BEIJING (Reuters) - Icelandic singer Bjork’s pro-Tibet outburst at a Shanghai concert has not only angered China’s wary cultural guardians, but annoyed music promoters who say politics is bad for business and worse for Chinese fans.
China’s Culture Ministry on Friday said it would tighten controls over foreign singers and other performers after Bjork chanted “Tibet! Tibet!” after her song, “Declare Independence.”
China has ruled Tibet with an iron fist since People’s Liberation Army troops marched into the Himalayan region in 1950 and denounces any challenge to its authority.
Bjork’s performance, which the Culture Ministry said had “hurt the feelings of Chinese people,” would also make it harder for foreign acts to perform in China, promoters told Reuters.
“It is unfortunate that this has happened. I know artists have to stand up for their beliefs, but she can’t expect to accomplish any good in doing what she did,” said John Siegel from China West Entertainment.
“I am concerned that tougher restrictions will apply, when it was finally getting a little more relaxed. Also, artists may not want to comply with tougher restrictions and choose not to come to China altogether.”
Despite hosting a raft of high-profile foreign acts in recent years, including the Rolling Stones and the late James Brown, China takes pains to ensure concerts are politically correct.
Artists are forbidden to perform content that would harm “national unity” or “stir up resentment” and promoters are asked to submit set-lists and lyric sheets for approval.
Performers deemed to have hurt national sentiments are put in the freezer indefinitely, or until seen to have made due penance.
China banned Taiwan pop star Chang Hui-mei for a year after she sang the self-ruled island’s anthem at anti-China President Chen Shui-bian’s inauguration in 2000. China considers Taiwan sovereign territory.
Last year, a Beijing concert for U.S. rock act Sonic Youth was nearly scuppered at the last minute after local authorities were tipped off that it had played at “free Tibet” concerts.
“The Ministry of Culture sent one person from each of their 17 departments to make sure nothing went wrong,” said Archie Hamilton, general manager of Split Works, the concert’s promoter.
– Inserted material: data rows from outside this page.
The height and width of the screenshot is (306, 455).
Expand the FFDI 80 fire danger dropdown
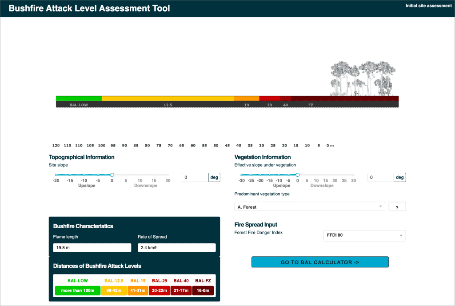coord(364,235)
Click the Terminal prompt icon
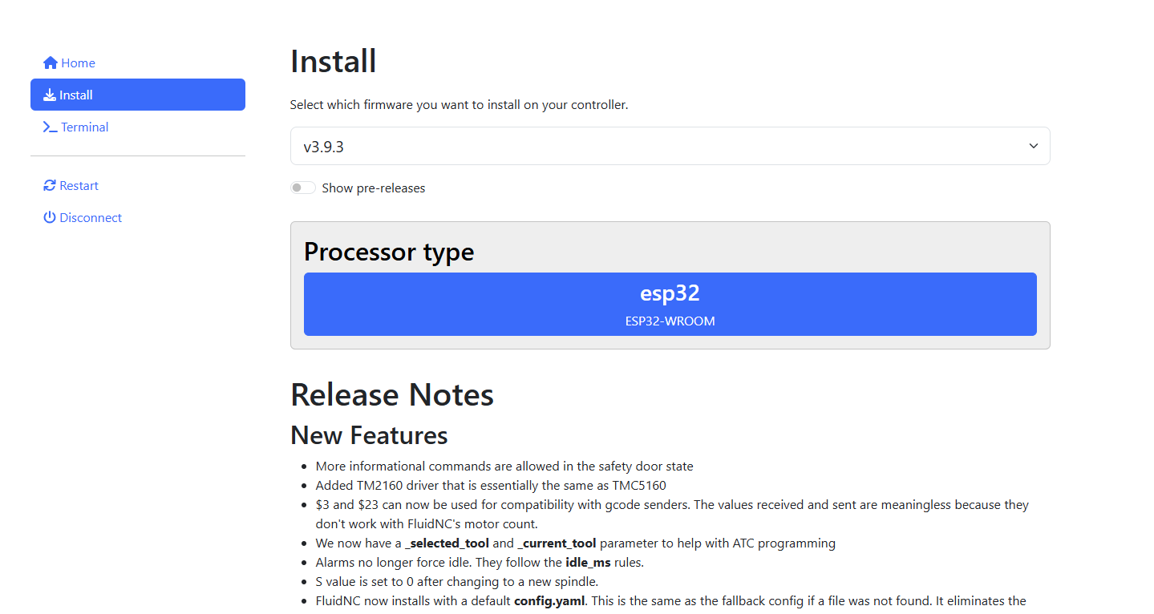The image size is (1154, 614). 50,127
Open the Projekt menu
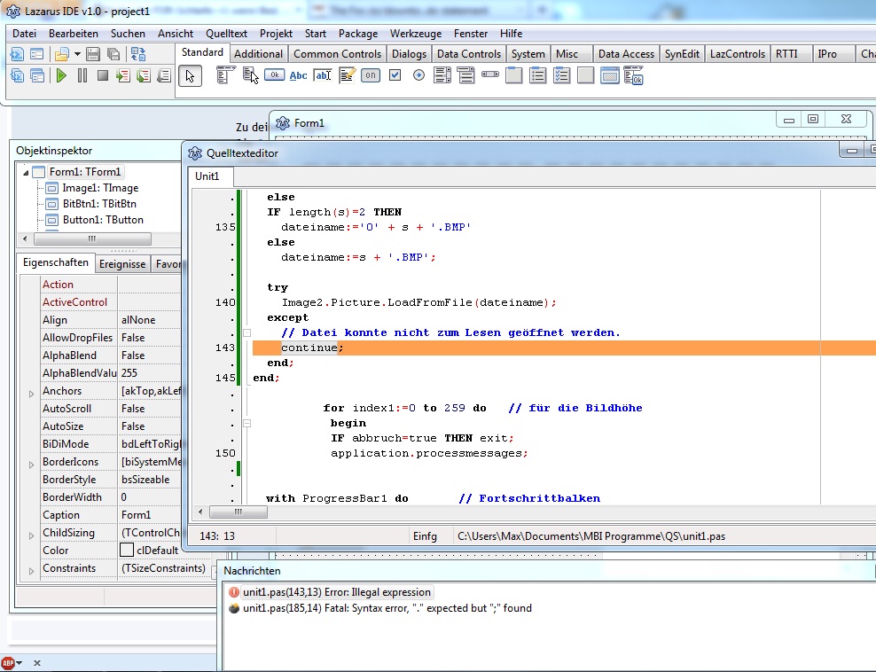Image resolution: width=876 pixels, height=672 pixels. 276,34
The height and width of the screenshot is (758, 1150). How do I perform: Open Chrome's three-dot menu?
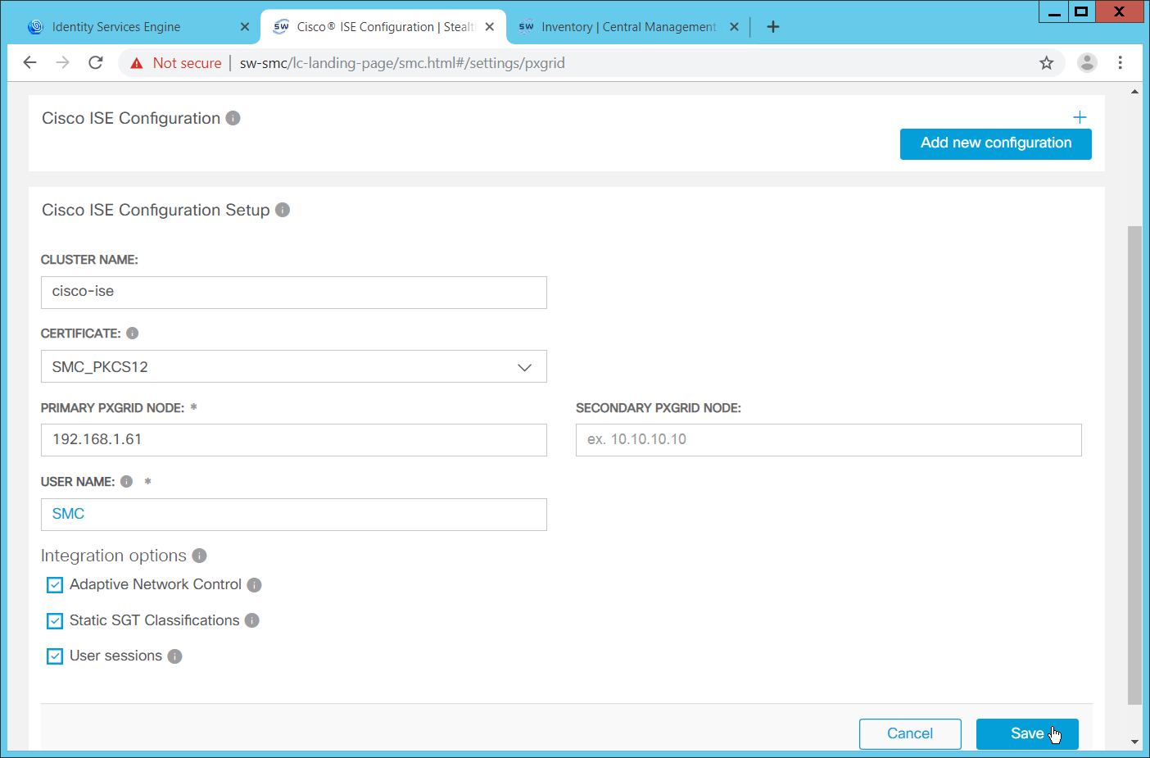(x=1120, y=63)
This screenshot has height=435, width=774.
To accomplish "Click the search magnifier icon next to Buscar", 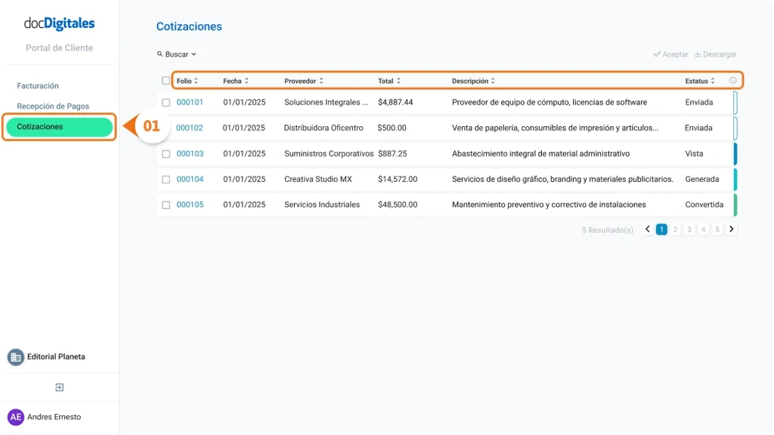I will [x=158, y=54].
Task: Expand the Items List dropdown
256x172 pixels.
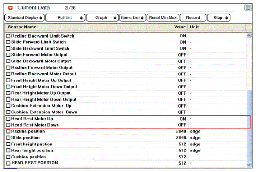Action: click(132, 18)
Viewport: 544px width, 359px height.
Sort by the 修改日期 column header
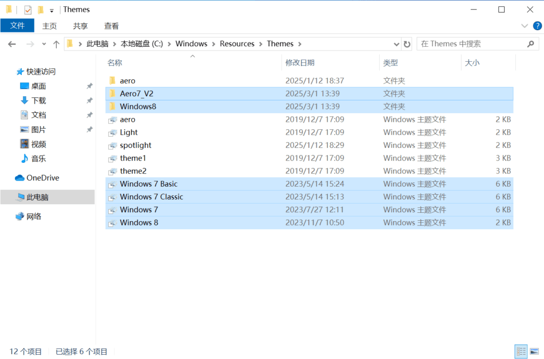point(300,63)
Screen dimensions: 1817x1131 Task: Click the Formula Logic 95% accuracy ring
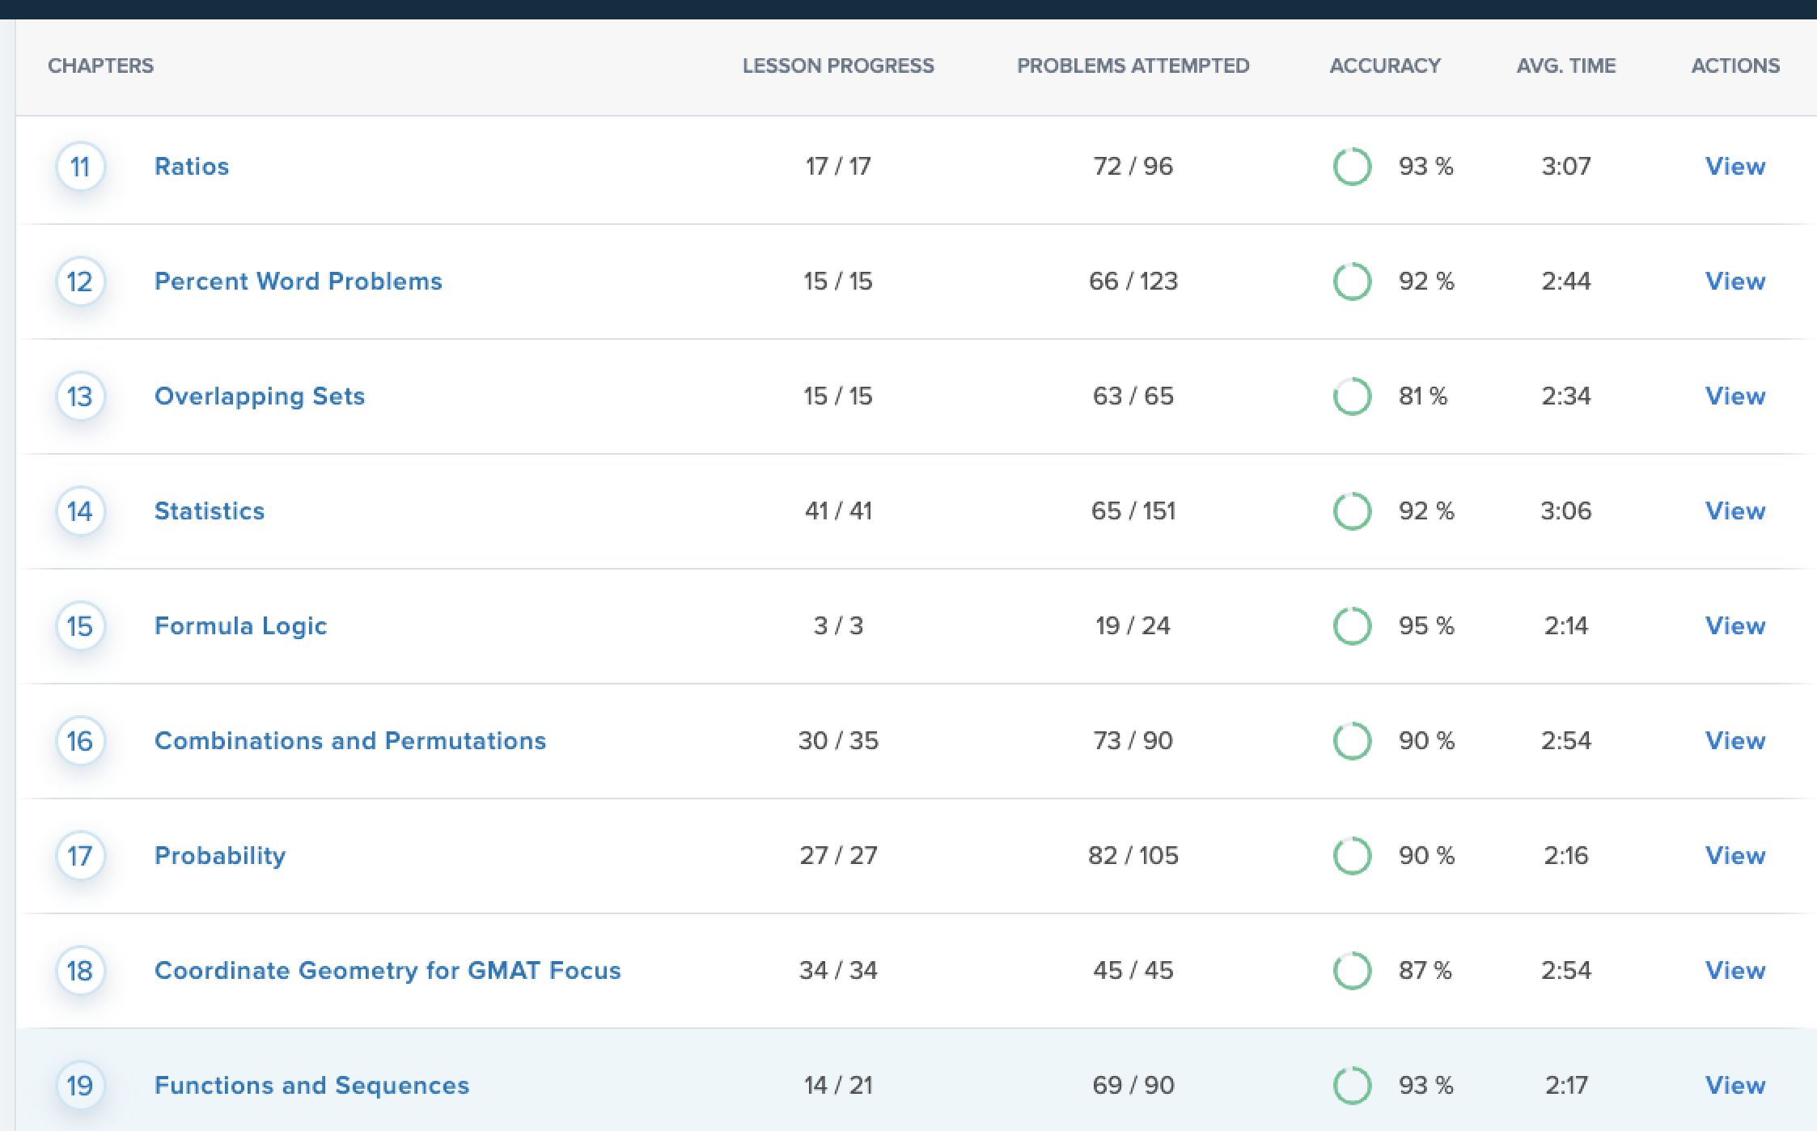coord(1352,626)
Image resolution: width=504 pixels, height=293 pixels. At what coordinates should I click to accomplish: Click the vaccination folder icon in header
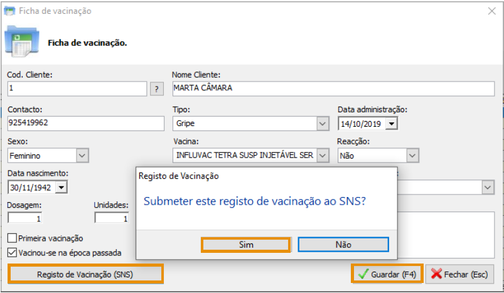point(23,42)
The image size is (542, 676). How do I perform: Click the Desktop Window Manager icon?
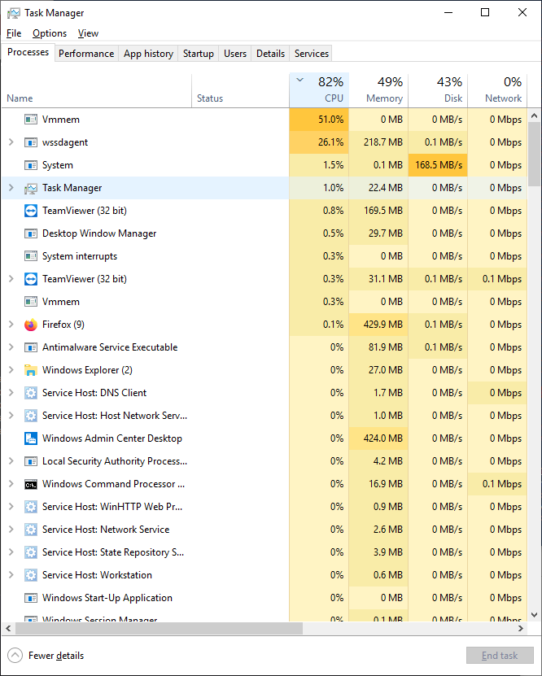point(30,233)
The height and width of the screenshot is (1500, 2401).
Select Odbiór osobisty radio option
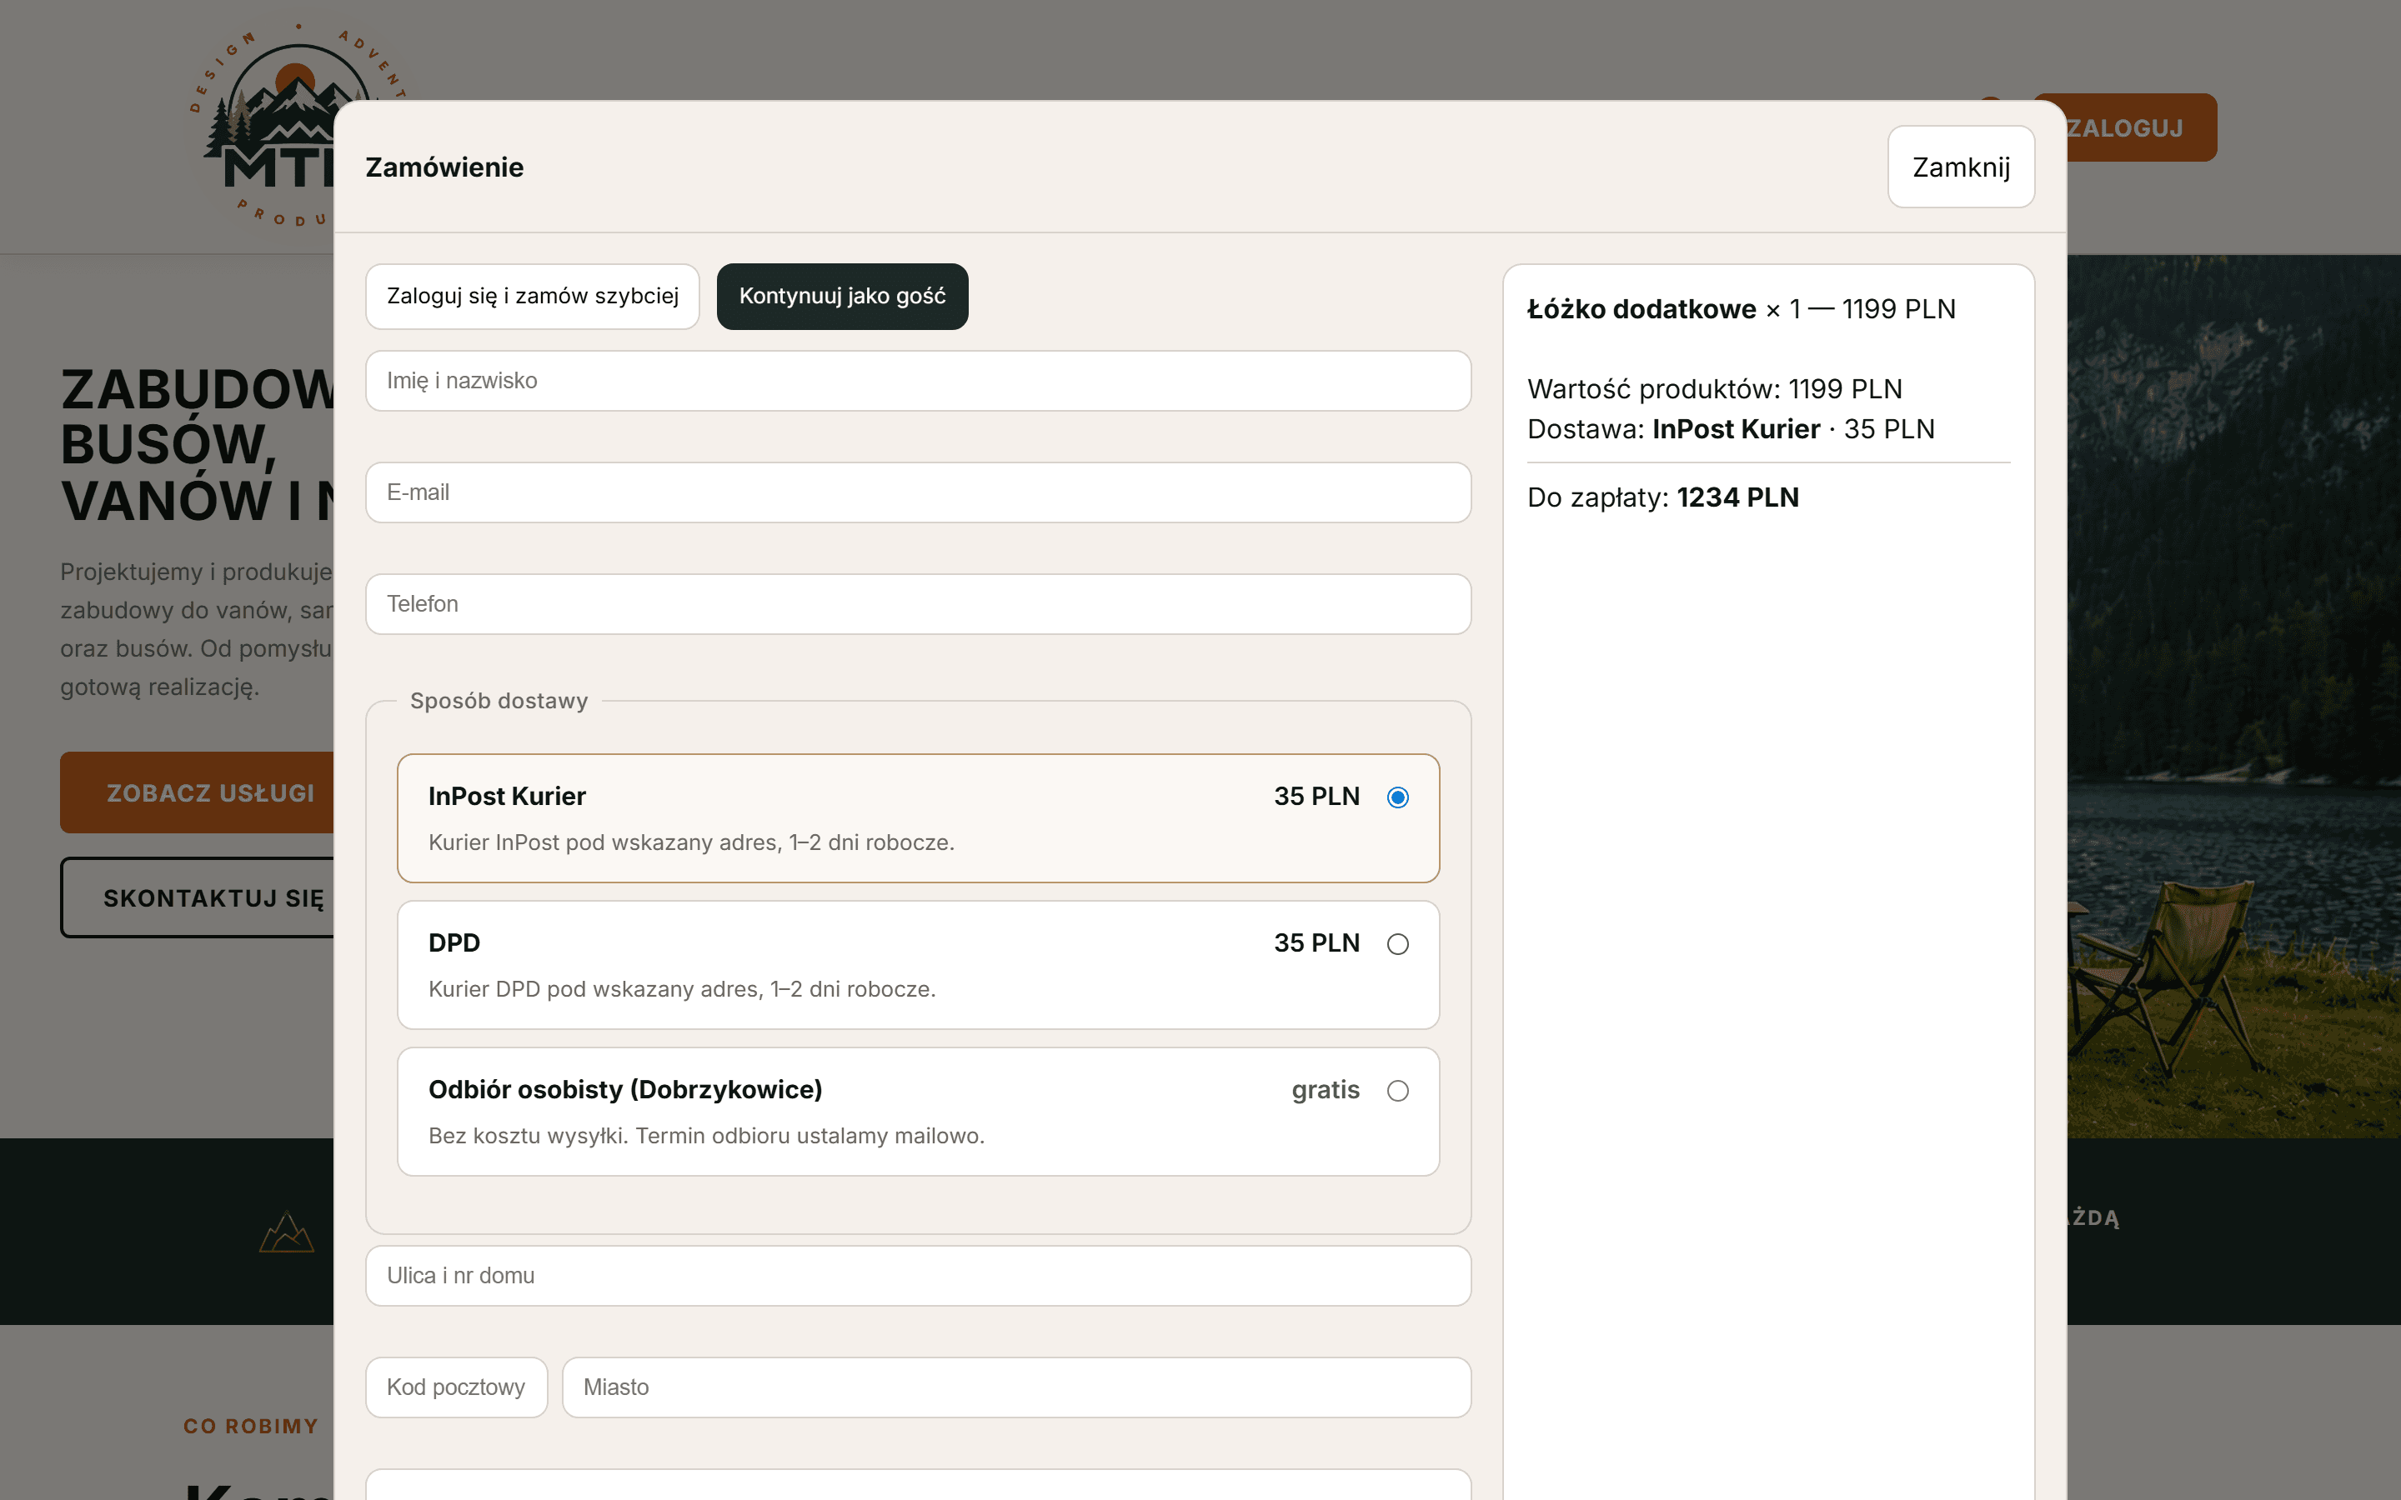click(x=1397, y=1090)
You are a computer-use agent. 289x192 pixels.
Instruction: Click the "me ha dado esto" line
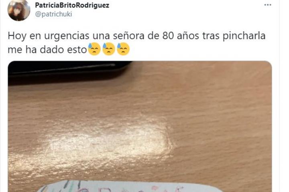coord(47,50)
Hamilton, whose company warns artists to not play politics in China, said he didn’t expect major changes after Bjork’s performance, but that officials would inevitably react and “take a closer look” at foreign acts’ backgrounds.
“The Chinese government situation is that they have to keep a fairly strong handle on this to stop it getting out of control.”
The Culture Ministry has launched an investigation into the concert, and will handle the matter according to the law, state media have reported. The ministry could not immediately provide comment when contacted by Reuters.
While Bjork is unlikely to be invited to reprise her Athens Olympic opening ceremony performance at the Beijing Games in August, authorities will probably focus their wrath on the concert organizers rather than the officials who approved it, said Leo de Boisgisson, a Beijing-based music promoter.
“Avoiding responsibility is like a ping-pong game for government departments,” de Boisgisson said. “None want to take it when organizing security and other things for concerts, and they certainly don’t want it when things go wrong.”
Staff at China-based Emma Ticketmaster, which promoted Bjork’s concert, have refused to comment, beyond saying that they are monitoring developments. Other Chinese event organizers have also refused to comment.
China has demanded that politics be kept separate from sport as it prepares for the arrival of thousands of athletes for the Olympic Games, and dozens of pressure groups eager to use the world’s biggest stage to press their agendas on the sidelines.
Demanding that politics be kept from art, however, was like “red rag to a bull” for some performers, Hamilton said.
“But that’s part and parcel of what we do. You can’t control what happens on stage 100 percent of the time.”